What the task asks.
Return all lines of the records that contain the word "computer".

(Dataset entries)
# # # #
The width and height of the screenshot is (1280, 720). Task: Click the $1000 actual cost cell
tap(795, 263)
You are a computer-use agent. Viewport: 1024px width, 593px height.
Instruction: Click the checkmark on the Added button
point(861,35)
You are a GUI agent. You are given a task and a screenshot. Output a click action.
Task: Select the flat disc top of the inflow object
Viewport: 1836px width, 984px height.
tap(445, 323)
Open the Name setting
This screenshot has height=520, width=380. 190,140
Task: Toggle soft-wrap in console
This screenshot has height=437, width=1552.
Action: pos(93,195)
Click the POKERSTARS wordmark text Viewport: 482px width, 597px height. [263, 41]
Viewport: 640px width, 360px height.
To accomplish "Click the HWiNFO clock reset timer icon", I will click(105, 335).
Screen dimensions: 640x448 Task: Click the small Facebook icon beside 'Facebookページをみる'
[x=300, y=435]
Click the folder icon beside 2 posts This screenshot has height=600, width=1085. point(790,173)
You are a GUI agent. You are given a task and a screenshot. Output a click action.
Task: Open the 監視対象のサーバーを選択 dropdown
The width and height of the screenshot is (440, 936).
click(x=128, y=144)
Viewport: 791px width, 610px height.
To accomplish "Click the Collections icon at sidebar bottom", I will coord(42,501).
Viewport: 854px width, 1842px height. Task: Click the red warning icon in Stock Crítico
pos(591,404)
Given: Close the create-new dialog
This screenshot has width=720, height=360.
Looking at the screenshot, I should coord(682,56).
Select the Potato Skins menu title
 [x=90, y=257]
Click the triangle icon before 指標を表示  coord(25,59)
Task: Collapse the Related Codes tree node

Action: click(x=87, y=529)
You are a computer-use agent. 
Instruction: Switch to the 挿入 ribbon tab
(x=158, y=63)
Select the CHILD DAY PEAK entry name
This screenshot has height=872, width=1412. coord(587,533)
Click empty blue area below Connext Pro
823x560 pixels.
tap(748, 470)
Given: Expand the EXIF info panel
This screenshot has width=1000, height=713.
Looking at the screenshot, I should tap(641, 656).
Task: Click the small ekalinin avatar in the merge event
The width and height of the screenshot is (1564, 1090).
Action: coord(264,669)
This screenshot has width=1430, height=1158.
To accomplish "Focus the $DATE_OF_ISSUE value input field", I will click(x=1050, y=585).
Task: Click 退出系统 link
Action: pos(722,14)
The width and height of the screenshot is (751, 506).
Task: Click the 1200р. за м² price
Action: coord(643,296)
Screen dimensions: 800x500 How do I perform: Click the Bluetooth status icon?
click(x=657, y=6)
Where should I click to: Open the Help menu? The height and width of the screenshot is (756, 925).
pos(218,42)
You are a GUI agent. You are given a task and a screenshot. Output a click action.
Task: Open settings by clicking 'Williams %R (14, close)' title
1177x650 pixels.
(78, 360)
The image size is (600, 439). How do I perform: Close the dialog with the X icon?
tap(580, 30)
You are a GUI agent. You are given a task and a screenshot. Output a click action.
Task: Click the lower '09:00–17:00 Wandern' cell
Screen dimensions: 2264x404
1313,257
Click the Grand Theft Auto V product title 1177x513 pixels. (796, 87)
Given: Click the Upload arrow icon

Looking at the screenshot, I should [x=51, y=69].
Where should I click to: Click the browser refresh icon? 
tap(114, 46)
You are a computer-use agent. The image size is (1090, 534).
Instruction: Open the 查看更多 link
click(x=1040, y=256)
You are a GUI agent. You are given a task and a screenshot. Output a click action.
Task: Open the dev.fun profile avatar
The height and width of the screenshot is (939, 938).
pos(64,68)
# # # #
Worked solution.
You are a computer-use agent. Viewport: 1024px width, 593px height.
You are a computer-use agent. 
You are a computer-use agent. The image size is (1090, 534).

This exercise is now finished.